#### THE INPUT
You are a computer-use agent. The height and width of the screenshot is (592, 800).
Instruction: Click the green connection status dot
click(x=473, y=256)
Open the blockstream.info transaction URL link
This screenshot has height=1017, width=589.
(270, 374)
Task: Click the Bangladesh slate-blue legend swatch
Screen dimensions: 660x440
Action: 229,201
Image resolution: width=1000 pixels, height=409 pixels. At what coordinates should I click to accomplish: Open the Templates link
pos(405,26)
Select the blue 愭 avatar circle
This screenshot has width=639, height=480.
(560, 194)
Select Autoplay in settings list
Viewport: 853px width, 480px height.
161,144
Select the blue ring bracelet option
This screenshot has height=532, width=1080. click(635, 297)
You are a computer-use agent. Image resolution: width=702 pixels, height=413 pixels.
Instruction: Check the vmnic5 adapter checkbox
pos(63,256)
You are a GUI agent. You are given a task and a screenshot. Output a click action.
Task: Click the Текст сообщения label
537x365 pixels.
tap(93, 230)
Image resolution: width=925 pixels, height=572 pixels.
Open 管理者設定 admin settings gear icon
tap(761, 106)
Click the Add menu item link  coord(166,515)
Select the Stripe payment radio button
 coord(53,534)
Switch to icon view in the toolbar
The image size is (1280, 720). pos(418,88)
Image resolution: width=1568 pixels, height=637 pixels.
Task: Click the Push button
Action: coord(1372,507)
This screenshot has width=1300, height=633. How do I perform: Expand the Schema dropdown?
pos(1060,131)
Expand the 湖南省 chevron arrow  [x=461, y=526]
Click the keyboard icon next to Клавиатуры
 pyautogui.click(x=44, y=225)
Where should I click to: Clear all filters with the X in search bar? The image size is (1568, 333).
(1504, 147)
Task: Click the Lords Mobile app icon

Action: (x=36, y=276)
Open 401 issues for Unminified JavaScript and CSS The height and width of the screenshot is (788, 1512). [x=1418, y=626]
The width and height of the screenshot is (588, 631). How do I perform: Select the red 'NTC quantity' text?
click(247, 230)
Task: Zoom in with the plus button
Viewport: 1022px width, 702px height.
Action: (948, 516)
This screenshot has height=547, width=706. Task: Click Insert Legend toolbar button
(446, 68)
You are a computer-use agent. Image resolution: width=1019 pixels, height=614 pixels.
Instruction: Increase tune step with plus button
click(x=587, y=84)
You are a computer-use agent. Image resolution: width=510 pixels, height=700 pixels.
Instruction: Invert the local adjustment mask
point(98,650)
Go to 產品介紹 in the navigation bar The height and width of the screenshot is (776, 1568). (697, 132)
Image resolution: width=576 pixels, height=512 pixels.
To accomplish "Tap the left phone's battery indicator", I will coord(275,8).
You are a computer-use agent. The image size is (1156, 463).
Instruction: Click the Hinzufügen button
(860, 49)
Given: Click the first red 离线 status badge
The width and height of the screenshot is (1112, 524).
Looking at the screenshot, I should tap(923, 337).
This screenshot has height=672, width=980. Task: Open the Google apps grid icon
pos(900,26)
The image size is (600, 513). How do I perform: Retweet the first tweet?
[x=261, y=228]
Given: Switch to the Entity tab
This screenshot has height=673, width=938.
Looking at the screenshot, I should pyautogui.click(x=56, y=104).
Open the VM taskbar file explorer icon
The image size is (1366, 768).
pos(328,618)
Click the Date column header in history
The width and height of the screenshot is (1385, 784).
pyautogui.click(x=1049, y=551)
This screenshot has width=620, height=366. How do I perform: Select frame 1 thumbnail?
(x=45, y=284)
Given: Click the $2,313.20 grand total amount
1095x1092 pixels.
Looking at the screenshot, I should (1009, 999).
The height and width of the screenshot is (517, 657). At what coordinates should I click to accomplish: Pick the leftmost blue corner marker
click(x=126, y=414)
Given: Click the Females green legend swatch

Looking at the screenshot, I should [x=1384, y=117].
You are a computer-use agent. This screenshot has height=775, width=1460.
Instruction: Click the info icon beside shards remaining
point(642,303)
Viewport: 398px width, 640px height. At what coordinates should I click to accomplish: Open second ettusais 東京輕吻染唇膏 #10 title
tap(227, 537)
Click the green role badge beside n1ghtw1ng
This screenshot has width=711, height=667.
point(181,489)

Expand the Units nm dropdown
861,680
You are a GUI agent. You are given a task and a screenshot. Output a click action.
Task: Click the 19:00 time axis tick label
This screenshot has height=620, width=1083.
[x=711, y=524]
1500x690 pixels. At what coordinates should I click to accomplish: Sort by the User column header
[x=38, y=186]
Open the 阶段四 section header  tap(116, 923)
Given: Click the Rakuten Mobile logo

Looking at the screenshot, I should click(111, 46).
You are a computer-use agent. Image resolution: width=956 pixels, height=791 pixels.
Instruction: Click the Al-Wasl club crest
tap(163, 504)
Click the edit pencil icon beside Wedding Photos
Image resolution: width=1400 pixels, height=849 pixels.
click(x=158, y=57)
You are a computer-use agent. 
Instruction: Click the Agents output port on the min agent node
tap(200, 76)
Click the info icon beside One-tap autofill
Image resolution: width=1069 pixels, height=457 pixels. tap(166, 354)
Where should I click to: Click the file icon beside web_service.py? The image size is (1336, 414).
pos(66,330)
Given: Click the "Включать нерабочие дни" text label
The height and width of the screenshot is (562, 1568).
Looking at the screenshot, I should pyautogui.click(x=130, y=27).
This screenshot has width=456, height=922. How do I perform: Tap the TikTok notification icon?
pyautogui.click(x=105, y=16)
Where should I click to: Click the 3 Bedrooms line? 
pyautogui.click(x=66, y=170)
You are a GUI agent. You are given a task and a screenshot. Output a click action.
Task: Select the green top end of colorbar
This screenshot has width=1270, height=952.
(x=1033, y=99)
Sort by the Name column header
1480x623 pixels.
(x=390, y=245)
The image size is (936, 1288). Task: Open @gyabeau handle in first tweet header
########
> [WHAT YOU WILL DO]: Your answer must be an exact transcription of all the data above.

> [REPLY TO THE EXERCISE]:
You are a computer-use agent. The height and width of the screenshot is (592, 800).
Instruction: Click the green connection status dot
click(x=473, y=256)
Open the blockstream.info transaction URL link
This screenshot has height=1017, width=589.
(270, 374)
Task: Click the Bangladesh slate-blue legend swatch
Screen dimensions: 660x440
Action: 229,201
Image resolution: width=1000 pixels, height=409 pixels. At what coordinates should I click to accomplish: Open the Templates link
pos(405,26)
Select the blue 愭 avatar circle
This screenshot has width=639, height=480.
(560, 194)
Select Autoplay in settings list
Viewport: 853px width, 480px height.
161,144
Select the blue ring bracelet option
This screenshot has height=532, width=1080. click(635, 297)
You are a computer-use agent. Image resolution: width=702 pixels, height=413 pixels.
Instruction: Check the vmnic5 adapter checkbox
pos(63,256)
You are a GUI agent. You are given a task and a screenshot. Output a click action.
Task: Click the Текст сообщения label
537x365 pixels.
tap(93, 230)
Image resolution: width=925 pixels, height=572 pixels.
Open 管理者設定 admin settings gear icon
tap(761, 106)
Click the Add menu item link  coord(166,515)
Select the Stripe payment radio button
 coord(53,534)
Switch to icon view in the toolbar
The image size is (1280, 720). pos(418,88)
Image resolution: width=1568 pixels, height=637 pixels.
Task: Click the Push button
Action: coord(1372,507)
This screenshot has width=1300, height=633. How do I perform: Expand the Schema dropdown?
pos(1060,131)
Expand the 湖南省 chevron arrow  [x=461, y=526]
Click the keyboard icon next to Клавиатуры
 pyautogui.click(x=44, y=225)
Where should I click to: Clear all filters with the X in search bar? The image size is (1568, 333).
(1504, 147)
Task: Click the Lords Mobile app icon

Action: (x=36, y=276)
Open 401 issues for Unminified JavaScript and CSS The height and width of the screenshot is (788, 1512). [x=1418, y=626]
The width and height of the screenshot is (588, 631). How do I perform: Select the red 'NTC quantity' text?
click(247, 230)
Task: Zoom in with the plus button
Viewport: 1022px width, 702px height.
Action: (948, 516)
This screenshot has height=547, width=706. Task: Click Insert Legend toolbar button
(446, 68)
You are a computer-use agent. Image resolution: width=1019 pixels, height=614 pixels.
Instruction: Increase tune step with plus button
click(x=587, y=84)
You are a computer-use agent. Image resolution: width=510 pixels, height=700 pixels.
Instruction: Invert the local adjustment mask
point(98,650)
Go to 產品介紹 in the navigation bar The height and width of the screenshot is (776, 1568). (697, 132)
Image resolution: width=576 pixels, height=512 pixels.
To accomplish "Tap the left phone's battery indicator", I will coord(275,8).
You are a computer-use agent. The image size is (1156, 463).
Instruction: Click the Hinzufügen button
(860, 49)
Given: Click the first red 离线 status badge
The width and height of the screenshot is (1112, 524).
Looking at the screenshot, I should tap(923, 337).
This screenshot has height=672, width=980. Task: Open the Google apps grid icon
pos(900,26)
The image size is (600, 513). How do I perform: Retweet the first tweet?
[x=261, y=228]
Given: Switch to the Entity tab
This screenshot has height=673, width=938.
Looking at the screenshot, I should pyautogui.click(x=56, y=104).
Open the VM taskbar file explorer icon
The image size is (1366, 768).
pos(328,618)
Click the Date column header in history
The width and height of the screenshot is (1385, 784).
pyautogui.click(x=1049, y=551)
This screenshot has width=620, height=366. How do I perform: Select frame 1 thumbnail?
(x=45, y=284)
Given: Click the $2,313.20 grand total amount
1095x1092 pixels.
Looking at the screenshot, I should (1009, 999).
The height and width of the screenshot is (517, 657). At what coordinates should I click to accomplish: Pick the leftmost blue corner marker
click(x=126, y=414)
Given: Click the Females green legend swatch

Looking at the screenshot, I should [x=1384, y=117].
You are a computer-use agent. This screenshot has height=775, width=1460.
Instruction: Click the info icon beside shards remaining
point(642,303)
Viewport: 398px width, 640px height. At what coordinates should I click to accomplish: Open second ettusais 東京輕吻染唇膏 #10 title
tap(227, 537)
Click the green role badge beside n1ghtw1ng
This screenshot has width=711, height=667.
point(181,489)

Expand the Units nm dropdown
861,680
You are a GUI agent. You are given a task and a screenshot. Output a click action.
Task: Click the 19:00 time axis tick label
This screenshot has height=620, width=1083.
[x=711, y=524]
1500x690 pixels. At what coordinates should I click to accomplish: Sort by the User column header
[x=38, y=186]
Open the 阶段四 section header  tap(116, 923)
Given: Click the Rakuten Mobile logo

Looking at the screenshot, I should click(111, 46).
You are a computer-use agent. Image resolution: width=956 pixels, height=791 pixels.
Instruction: Click the Al-Wasl club crest
tap(163, 504)
Click the edit pencil icon beside Wedding Photos
Image resolution: width=1400 pixels, height=849 pixels.
click(x=158, y=57)
You are a computer-use agent. 
Instruction: Click the Agents output port on the min agent node
tap(200, 76)
Click the info icon beside One-tap autofill
Image resolution: width=1069 pixels, height=457 pixels. tap(166, 354)
Where should I click to: Click the file icon beside web_service.py? The image size is (1336, 414).
pos(66,330)
Given: Click the "Включать нерабочие дни" text label
The height and width of the screenshot is (562, 1568).
Looking at the screenshot, I should pyautogui.click(x=130, y=27).
This screenshot has width=456, height=922. How do I perform: Tap the TikTok notification icon?
pyautogui.click(x=105, y=16)
Where should I click to: Click the 3 Bedrooms line? 
pyautogui.click(x=66, y=170)
You are a GUI agent. You are given a task and a screenshot. Output a click action.
Task: Select the green top end of colorbar
This screenshot has width=1270, height=952.
(x=1033, y=99)
Sort by the Name column header
1480x623 pixels.
(x=390, y=245)
The image size is (936, 1288). Task: Open @gyabeau handle in first tweet header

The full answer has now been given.